Les premières années, le roi s’était montré tendre, encourageant, plein de considérations à son égard. « Peu importe, mon amour, disait-il chaque mois, quand ses saignements la reprenaient. Nous avons tout le temps. Tu es jeune et féconde ; les dieux veulent nous faire attendre jusqu’à ce que tu sois prête. » Il souriait, lui pressait la main et l’invitait dans son lit pour réessayer.

La pression de la souveraineté avait fini par se faire sentir, et le roi commença à désirer instamment un fils – il fallait un héritier pour la stabilité et la continuité du pays. Des murmures sournois l’assaillaient constamment :

« Un pays sans héritier est un appel à la guerre. »

« Il est de votre devoir sacré de procurer un héritier au royaume. »

« La reine est inféconde. »

« Faites briser ce mariage. »

« Remplacez la reine par une pondeuse. »

Le roi l’avait aimée avec passion et ne voulait pas entendre parler de la répudier.
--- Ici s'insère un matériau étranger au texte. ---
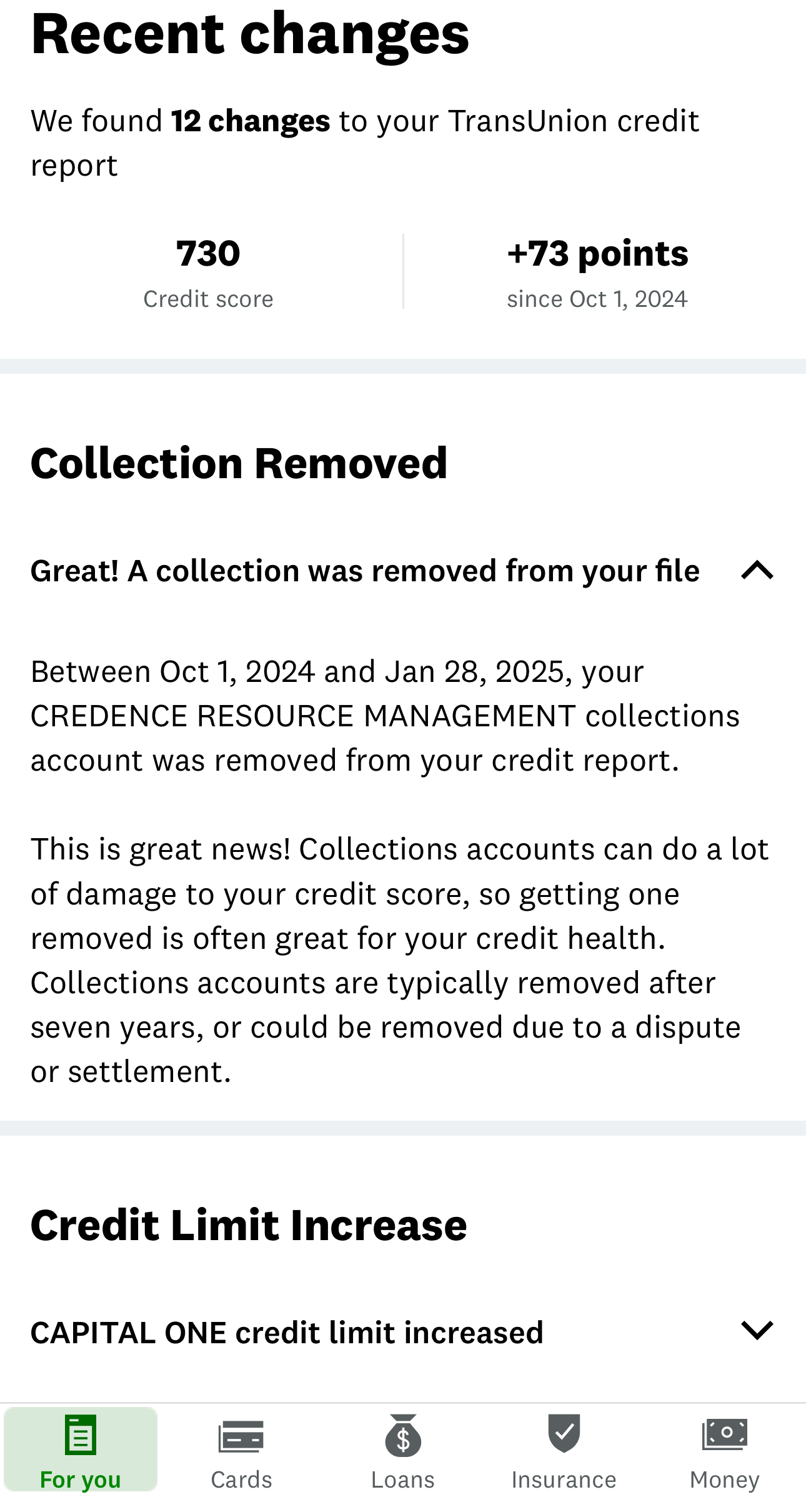Screen dimensions: 806x1512
Task: Tap the Money cash icon
Action: 725,1434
Mais les recommandations insistantes de la cour n’étaient pas sans effet sur lui. La reine ne pouvait blâmer les conseillers – ils avaient raison, le royaume avait besoin d’un héritier.

Elle chercha désespérément à tomber enceinte. Elle voulut tout tenter, des cataplasmes brûlants aux cérémonies occultes… sans succès. Personne, évidemment, n’émit la suggestion que le roi puisse être stérile. L’idée même en était grotesque. Il était le roi, symbole de vie, de renouveau et de permanence. La reine elle-même n’aurait pas osé nourrir une pensée si déloyale, et se résigna donc à sa stérilité.
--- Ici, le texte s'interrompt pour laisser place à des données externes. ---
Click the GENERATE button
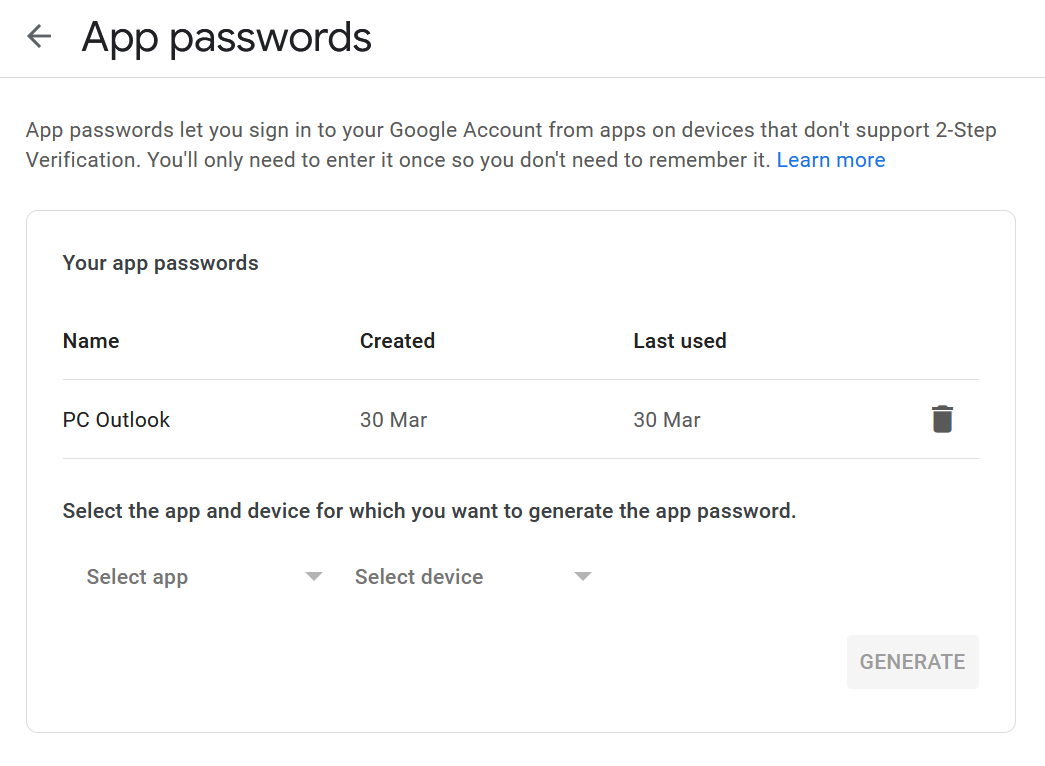 pos(912,661)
Pas une fois le roi ne lui parla d’annuler le mariage, bien qu’il fût légalement fondé à le faire, puisque son épouse demeurait inféconde. Il préféra entraîner d’autres femmes dans son lit, dans l’espoir d’engendrer un fils qu’il puisse légitimer plus tard. Il s’efforça de rester discret, mais les serviteurs murmuraient et les courtisans parlaient. Arinalda frissonna au souvenir de cette période honteuse – elle était sans doute la seule reine de l’histoire à avoir connu une telle indignité : paraître chaque jour devant la cour comme si tout allait bien, rester éblouissante et maîtresse d’elle-même alors que son époux folâtrait avec de nombreuses femmes.

Le plus étrange fut qu’aucune de ces aventures ne lui donna de fils. Ses rares conquêtes à tomber enceintes engendrèrent toutes des filles, sans valeur dans une Harvell patriarcale. Le roi avait renvoyé ces femmes et leur progéniture sans se préoccuper de leur sort.

En fin de compte, il avait abandonné toute tentative de concevoir un fils ; et tous deux s’étaient résignés à demeurer sans enfant.

Et puis, par un froid mois d’hiver près de dix-huit ans auparavant, les saignements de la reine avaient cessé. Elle n’avait pas osé espérer tout de suite ; dix années sans enfant avaient démontré sans équivoque qu’elle était inféconde. Un deuxième mois s’était écoulé, puis un troisième ; son corps avait commencé à gonfler, ses seins à se ramollir – elle était enceinte. Le roi et la cour avaient jubilé. Il y avait eu de grandes parades, des bals et des festins en son honneur ; elle avait donné naissance au fils que tout le monde attendait.

Elle se reporta neuf mois avant l’accouchement. Kylock avait été conçu au milieu de l’hiver, à une époque où la reine ne se souvenait pas avoir reçu le roi dans son lit. Bien entendu, Arinalda ne pouvait en être certaine, d’autant qu’à une occasion elle avait bu si inconsidérément qu’elle avait tout oublié de la nuit précédente. Elle se rappelait juste s’être réveillée au matin avec les courbatures familières de la passion. Son époux avait dû lui faire l’amour alors qu’elle était ivre. Une pensée troublante.

La reine porta un doigt à ses lèvres et le mordilla. La douleur la ramena brutalement au présent, ce dont elle se réjouit ; le passé renfermait trop de questions sans réponse, trop de souffrance, trop de pertes.

Elle se hâta le long des hauts couloirs, impatiente d’essayer son remède sur le roi.